Under the Total Peace strategy, anyone who has and uses weapons in a more or less organised and coordinated fashion is placed on the same moral, historic and political plane, regardless of whether they are drug traffickers, people traffickers, paramilitaries or guerrillas. In that discourse, Colombia is simply a violent country besieged by violent groups. The dominant discourse of the Left and human rights groups in the 1980s and 1990s of a conflict with political and socio-economic roots is left far behind as is the discourse of paramilitarism as state response. If a paramilitary such as the sanguinary Jorge 40 could be a Promoter, why not another murderer like General Rito Alejo del Río? At the end of the day, they were both hired killers for the state, one of them more formally linked than the other to the state payroll, but both were state agents. That is how many of the current Congressmen and women of the Historic Pact used to describe them, though when they were not Congress members for the government of course.
In 2015, Iván Cepeda said, during the peace process with the FARC guerrillas, that paramilitarism should be banned.
Under the Total Peace policy, there is no difference drawn between a guerrilla, a drug trafficker or a paramilitary. The paramilitary boss Hernán Giraldo Serna, a paedophile and rapist more prolific than the infamous Garavito is now a respectable person who can be a Peace Promoter. He raped more than 200 females, most of them young girls.[3] In February of this year he was expelled from the Justice and Peace Law system because he continued to rape minors who he ordered to be brought to the prison.[4] Petro has obviously no standards and less still any decency.
So, the ELN can have four Promotors in their dialogues with the state and a supposedly disarmed and demobilised group will have 18 promotors. It is claimed they are going to facilitate the “surrender” of criminal groups and thus legitimate the state strategy of paramilitarism. They will no longer go down in history as the bloodthirsty types they are, the state’s and multinationals’ hired hands, those that reshaped the Colombian countryside, the social and trade union movements in the country. No. They will go down in history as Peace Promotors. “Good lads”, a legitimate group in an illegitimate war.
It shouldn’t surprise us. From the beginning of the peace process with the FARC, there was a notable creeping change in the discourse of many NGOs, politicians and conflict analysts. They began to relegate the paramilitaries to the past as just being just another group in the armed conflict.

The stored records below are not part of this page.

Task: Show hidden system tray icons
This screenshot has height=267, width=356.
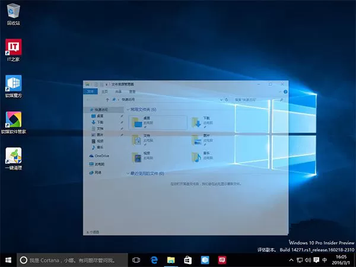Action: pyautogui.click(x=291, y=260)
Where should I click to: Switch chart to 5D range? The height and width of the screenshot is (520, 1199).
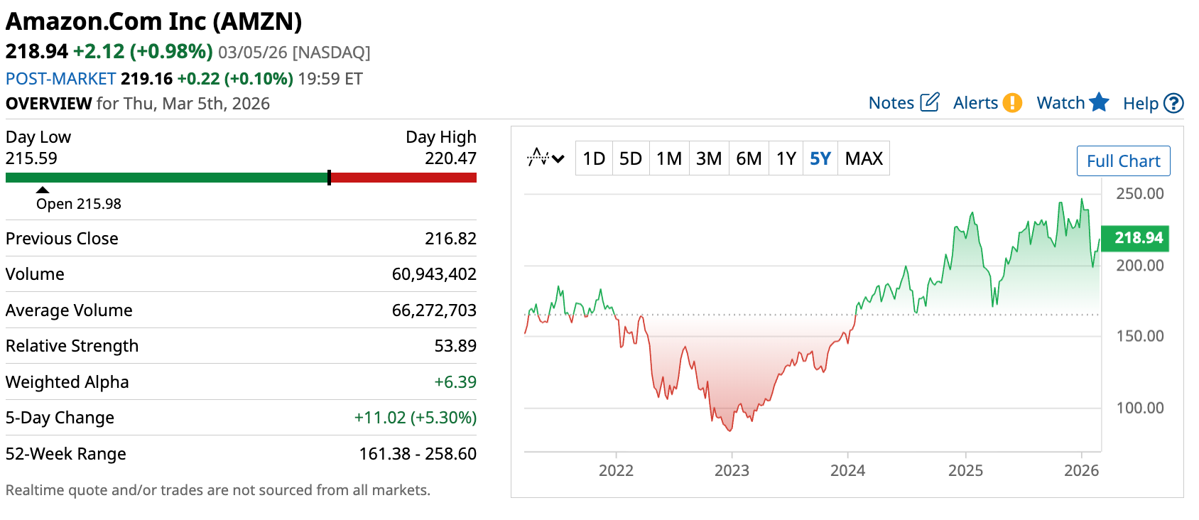coord(630,158)
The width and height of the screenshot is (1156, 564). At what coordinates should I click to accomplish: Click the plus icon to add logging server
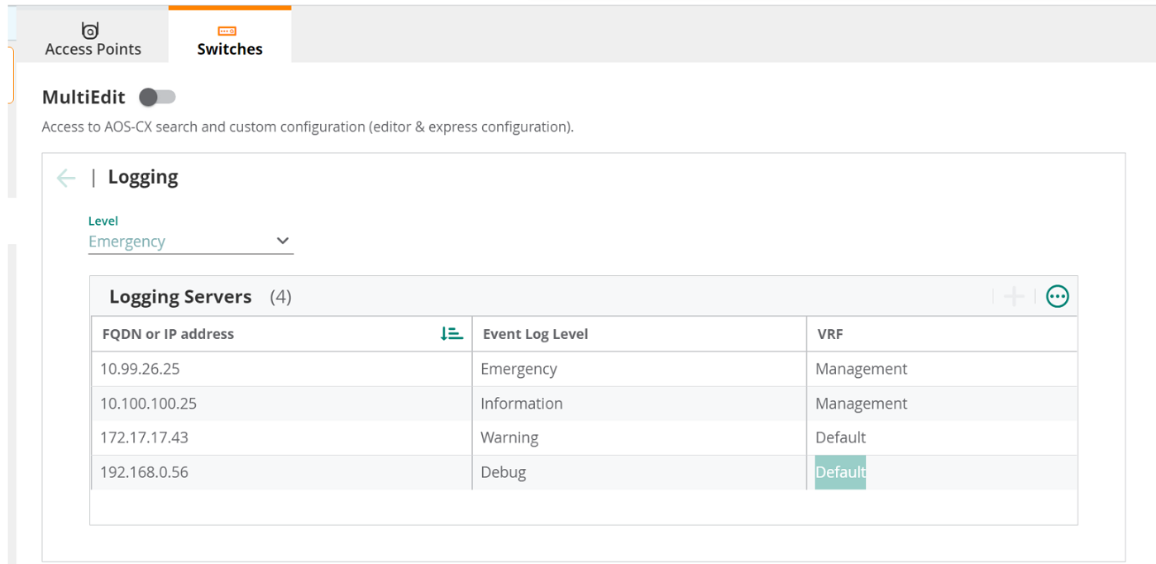pyautogui.click(x=1014, y=296)
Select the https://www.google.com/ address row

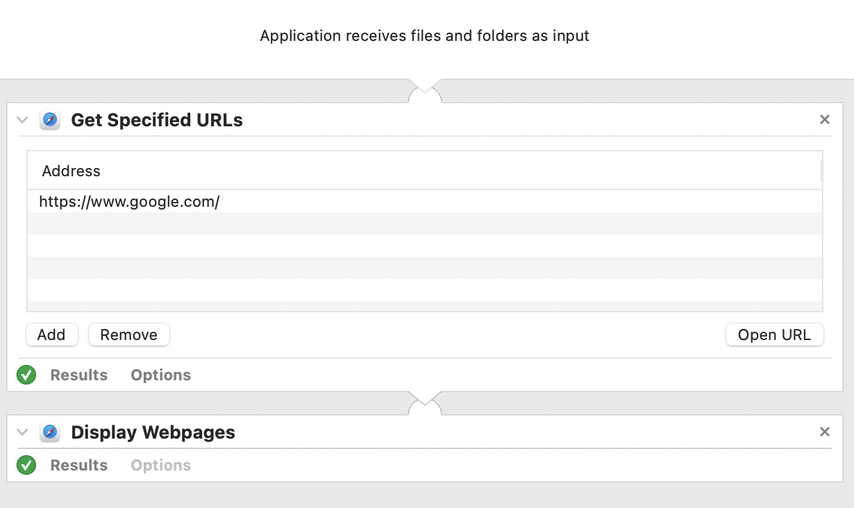pyautogui.click(x=129, y=202)
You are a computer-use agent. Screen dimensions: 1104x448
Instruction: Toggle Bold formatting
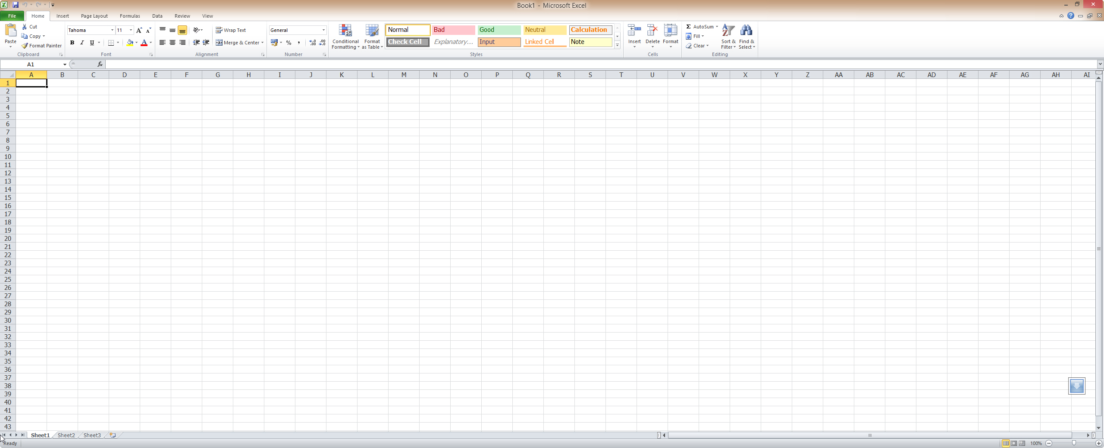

With the final demobilisation of the FARC and its rapid abandoning of any left principles or positions to become a group that doesn’t even deserve to be accused of being reformist, as reformists normally want reforms, the conflict was circumscribed to a fight between armed groups i.e. groups with weapons, but not proposals and in that world, those who scorched entire regions to displace millions of people to favour companies named by the paramilitaries themselves, such as Chiquita, Ecopetrol, Postobon,[5] amongst others, are now Peace Promotors. The list is long and there are many companies still to be named.
Amongst those who acknowledged they had financed the paramilitaries is the business association FEDEGAN (National Cattle Ranchers Association). Their top boss, José Felix Lafaurie publicly accepted they had done so[6] and now he is negotiator for the state in the dialogues with the ELN and at the same time a promotor of a paramilitary rearming, although he calls it Solidarity Security Fronts.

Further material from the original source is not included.